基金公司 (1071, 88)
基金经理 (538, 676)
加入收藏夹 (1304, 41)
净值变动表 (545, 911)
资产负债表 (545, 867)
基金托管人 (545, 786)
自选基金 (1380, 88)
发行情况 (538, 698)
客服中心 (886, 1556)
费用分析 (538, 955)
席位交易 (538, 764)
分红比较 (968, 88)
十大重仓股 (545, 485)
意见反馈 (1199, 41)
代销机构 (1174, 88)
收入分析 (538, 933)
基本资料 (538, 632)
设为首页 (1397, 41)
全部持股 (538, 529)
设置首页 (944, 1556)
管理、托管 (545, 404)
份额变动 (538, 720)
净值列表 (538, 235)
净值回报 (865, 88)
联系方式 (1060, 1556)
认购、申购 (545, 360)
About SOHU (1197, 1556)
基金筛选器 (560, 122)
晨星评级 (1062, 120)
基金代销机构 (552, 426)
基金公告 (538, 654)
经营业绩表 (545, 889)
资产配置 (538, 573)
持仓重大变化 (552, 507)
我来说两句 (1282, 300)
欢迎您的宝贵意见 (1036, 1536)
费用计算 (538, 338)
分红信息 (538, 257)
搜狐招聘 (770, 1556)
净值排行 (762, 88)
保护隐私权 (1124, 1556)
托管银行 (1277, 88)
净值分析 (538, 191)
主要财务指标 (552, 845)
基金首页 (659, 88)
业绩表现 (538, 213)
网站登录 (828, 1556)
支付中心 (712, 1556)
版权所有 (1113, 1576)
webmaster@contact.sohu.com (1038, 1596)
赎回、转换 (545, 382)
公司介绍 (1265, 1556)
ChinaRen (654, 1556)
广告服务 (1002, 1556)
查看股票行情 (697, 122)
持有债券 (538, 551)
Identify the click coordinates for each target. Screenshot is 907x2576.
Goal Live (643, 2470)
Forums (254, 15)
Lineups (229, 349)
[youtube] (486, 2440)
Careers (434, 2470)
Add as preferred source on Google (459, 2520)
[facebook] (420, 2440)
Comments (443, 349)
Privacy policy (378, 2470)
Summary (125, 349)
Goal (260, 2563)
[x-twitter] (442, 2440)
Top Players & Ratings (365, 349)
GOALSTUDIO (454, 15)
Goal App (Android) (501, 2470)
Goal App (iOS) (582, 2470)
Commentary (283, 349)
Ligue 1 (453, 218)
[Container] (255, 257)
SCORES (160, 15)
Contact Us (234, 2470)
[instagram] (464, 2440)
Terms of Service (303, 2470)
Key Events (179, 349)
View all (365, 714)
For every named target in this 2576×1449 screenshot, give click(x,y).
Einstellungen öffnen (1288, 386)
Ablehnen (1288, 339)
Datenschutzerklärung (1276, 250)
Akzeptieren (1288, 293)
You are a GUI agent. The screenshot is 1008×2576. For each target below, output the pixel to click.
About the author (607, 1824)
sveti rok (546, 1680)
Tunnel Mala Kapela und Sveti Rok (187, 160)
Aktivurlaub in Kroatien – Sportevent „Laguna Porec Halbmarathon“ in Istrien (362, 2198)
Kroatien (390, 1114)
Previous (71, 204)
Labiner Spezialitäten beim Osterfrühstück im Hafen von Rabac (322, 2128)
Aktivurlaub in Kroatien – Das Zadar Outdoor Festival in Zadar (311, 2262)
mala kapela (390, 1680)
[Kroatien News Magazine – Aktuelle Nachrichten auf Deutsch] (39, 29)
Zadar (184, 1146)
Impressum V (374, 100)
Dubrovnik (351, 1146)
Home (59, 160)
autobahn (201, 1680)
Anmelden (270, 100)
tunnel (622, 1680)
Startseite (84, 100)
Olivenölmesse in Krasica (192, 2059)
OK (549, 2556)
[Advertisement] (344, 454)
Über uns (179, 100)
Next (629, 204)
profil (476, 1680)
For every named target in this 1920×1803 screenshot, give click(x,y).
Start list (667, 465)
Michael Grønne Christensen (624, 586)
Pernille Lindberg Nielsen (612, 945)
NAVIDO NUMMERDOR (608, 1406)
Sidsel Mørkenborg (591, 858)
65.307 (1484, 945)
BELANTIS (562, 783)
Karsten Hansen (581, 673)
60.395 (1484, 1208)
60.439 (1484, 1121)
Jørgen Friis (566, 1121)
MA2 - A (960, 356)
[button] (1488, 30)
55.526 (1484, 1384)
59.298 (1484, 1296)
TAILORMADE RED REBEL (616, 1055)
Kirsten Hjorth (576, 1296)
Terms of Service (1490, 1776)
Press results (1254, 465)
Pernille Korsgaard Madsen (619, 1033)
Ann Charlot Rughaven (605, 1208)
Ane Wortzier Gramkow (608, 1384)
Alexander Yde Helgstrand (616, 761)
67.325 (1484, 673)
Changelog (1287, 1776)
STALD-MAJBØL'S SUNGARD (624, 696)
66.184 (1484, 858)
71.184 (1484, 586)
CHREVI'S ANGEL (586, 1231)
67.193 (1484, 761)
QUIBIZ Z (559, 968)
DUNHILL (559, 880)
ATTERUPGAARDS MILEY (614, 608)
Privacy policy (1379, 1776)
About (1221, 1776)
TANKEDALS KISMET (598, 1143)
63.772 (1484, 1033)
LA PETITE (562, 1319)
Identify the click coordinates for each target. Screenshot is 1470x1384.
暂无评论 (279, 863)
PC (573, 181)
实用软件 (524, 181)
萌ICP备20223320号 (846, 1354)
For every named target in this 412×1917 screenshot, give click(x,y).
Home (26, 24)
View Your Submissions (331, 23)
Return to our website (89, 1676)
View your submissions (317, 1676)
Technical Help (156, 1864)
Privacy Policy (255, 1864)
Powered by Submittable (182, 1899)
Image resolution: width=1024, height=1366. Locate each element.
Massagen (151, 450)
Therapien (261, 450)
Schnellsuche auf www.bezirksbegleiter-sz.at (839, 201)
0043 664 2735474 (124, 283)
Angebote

EXERCISE GOAL:
Filter the records for lines containing the word "give" and copy each one.

WRITTEN ANSWER:
For every named target in this 2576×1449 screenshot, give click(x,y).
For every named target in this 1920×1803 screenshot, give click(x,y).
For every named target in this 412×1917 screenshot, give click(x,y).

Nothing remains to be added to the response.